Les salariés ne travaillant pas en horaires postés ont eux aussi tout intérêt à préférer le décompte horaire, et de s’appuyer sur le point 6.2 de l’accord (page 33). Celui-ci précise que « la durée du travail est fixée à 35h/semaine (…) pour toutes les catégories de salariés (hors salariés relevant du forfait jours) conformément à la loi ».

Exemple de la pagaille, prévisible, dans un service rédactionnel de production, où des journalistes choisissent de rester au décompte horaire : jeudi après-midi, X réalise que depuis lundi matin il/elle a déjà travaillé le nombre d’heures requis. Selon le point 6.8 de l’accord (p. 44), la prestation d’heures supplémentaires doit être faite « à la demande explicite de l’employeur ou d’un responsable hiérarchique ». Autrement dit, le/la chef de service aura alors le choix entre trois solutions :

  • Demander à X la réalisation d’heures supplémentaires. Pour les cadres et les journalistes, « les heures supplémentaires donnent lieu à un repos compensateur » (qui s’ajoute aux RTT). Résultat : les salariés au décompte horaire réalisant beaucoup d’heures supplémentaires auront au final plus de jours de repos que ceux qui ont opté pour le forfait jours. De plus, les heures supplémentaires accomplies au-delà d’un contingent annuel de 220 heures donnent lieu à repos compensateur et paiement majoré.
  • Demander à un autre journaliste du service (p.ex. un journaliste au forfait jours) de poursuivre le travail de X.
  • Faire l’impasse sur l’information. Une hypothèse envisagée et revendiquée très sérieusement par la direction, qui s’assoit allègrement sur notre mission d’intérêt général, quand cela l’arrange.
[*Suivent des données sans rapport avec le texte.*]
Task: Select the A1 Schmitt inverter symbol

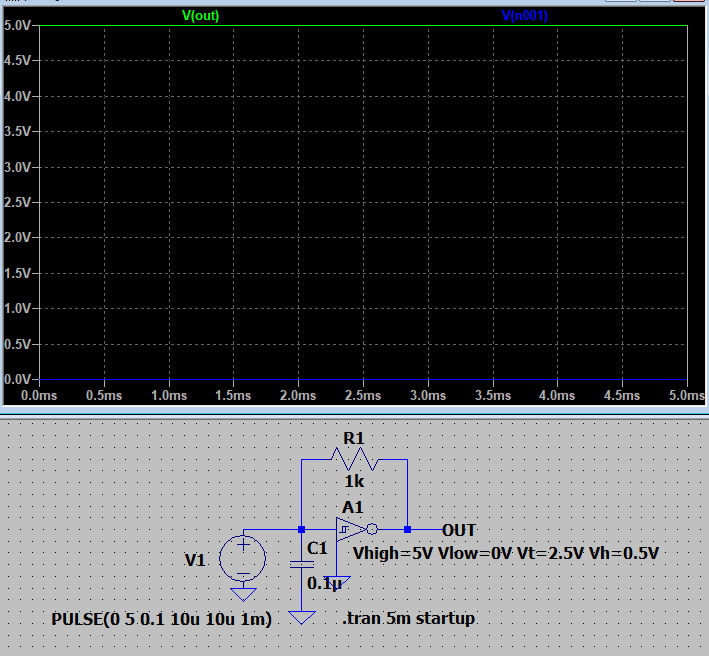Action: [352, 529]
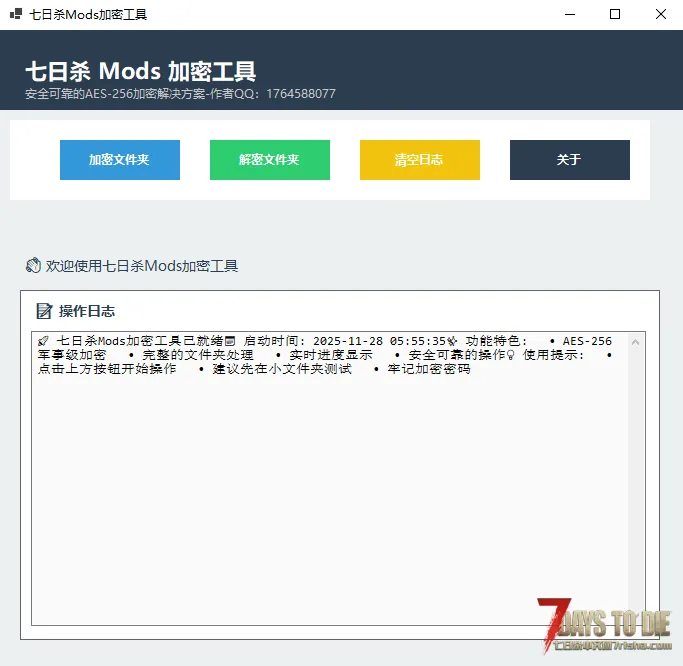This screenshot has height=666, width=683.
Task: Minimize the 七日杀Mods加密工具 window
Action: pyautogui.click(x=569, y=14)
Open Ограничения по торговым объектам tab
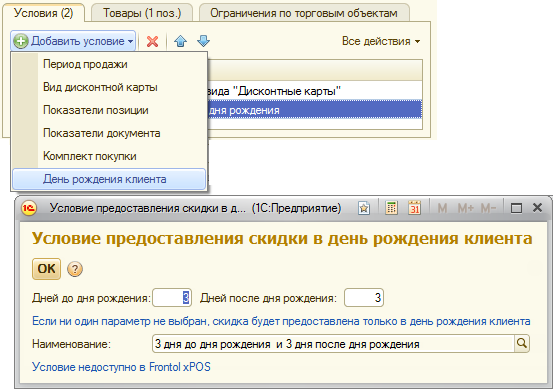 [304, 13]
On le voit, si le choix de prendre le forfait jours ou de rester au décompte horaire est un choix individuel, il a des conséquences importantes pour la cohésion des équipes. Il risque d’être facteur de divisions et de conflits entre collègues, dans un climat social déjà morose.
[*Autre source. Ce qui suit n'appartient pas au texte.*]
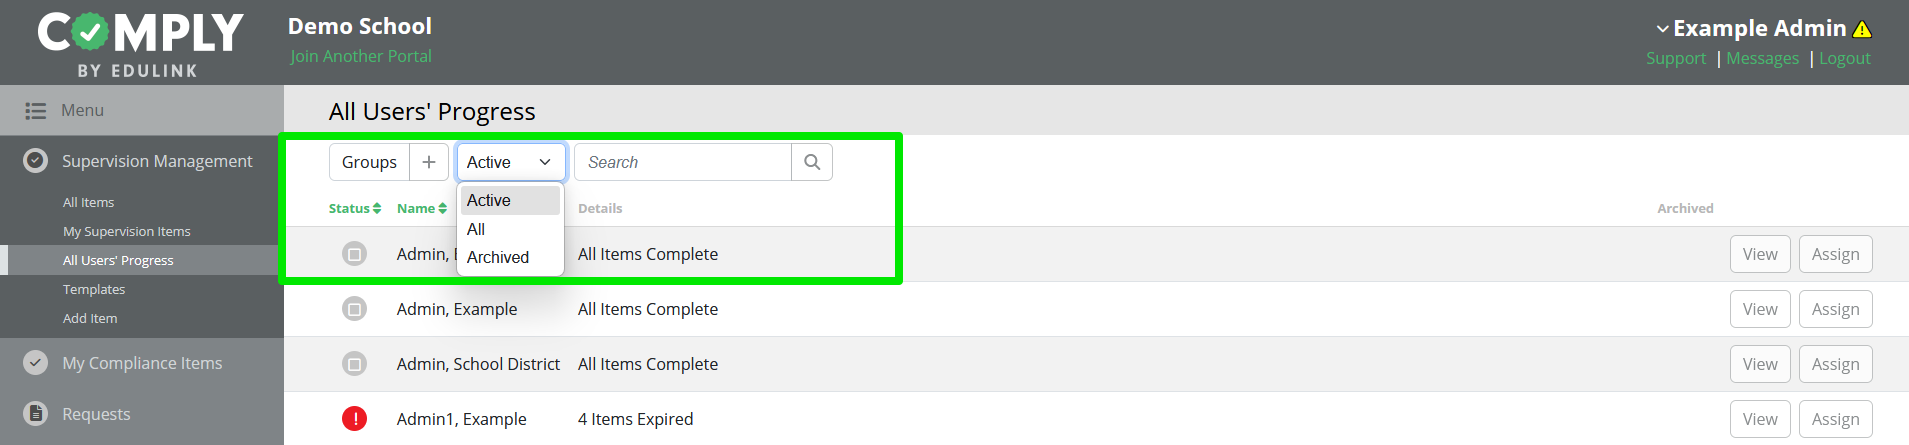Click into the Search input field
The height and width of the screenshot is (445, 1909).
click(683, 162)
En outre, des collègues ont signalé d’autres problèmes liés au forfait jours :

  • Les salariés qui ne remplissent pas les conditions légales pour être reconnus comme « travailleur de nuit » (point 6.11.2.2, p. 56), perdront leur prime de nuit s’ils choisissent le forfait jours. Cela concerne par exemple les journalistes de la « petite nuit » : seuls ceux qui sont en décompte horaire ont droit à la prime de nuit (point 6.11.2.3, p. 58).
  • Pour les salariés en temps partiel, le passage au forfait jours entraîne une perte de salarie net, car ils doivent payer leur cotisation pour la Sécurité sociale sur la base d’un temps plein (point 6.9.3.2., p. 47/48).

Ces exemples montrent que forfait jours peut rimer avec perte de salaire.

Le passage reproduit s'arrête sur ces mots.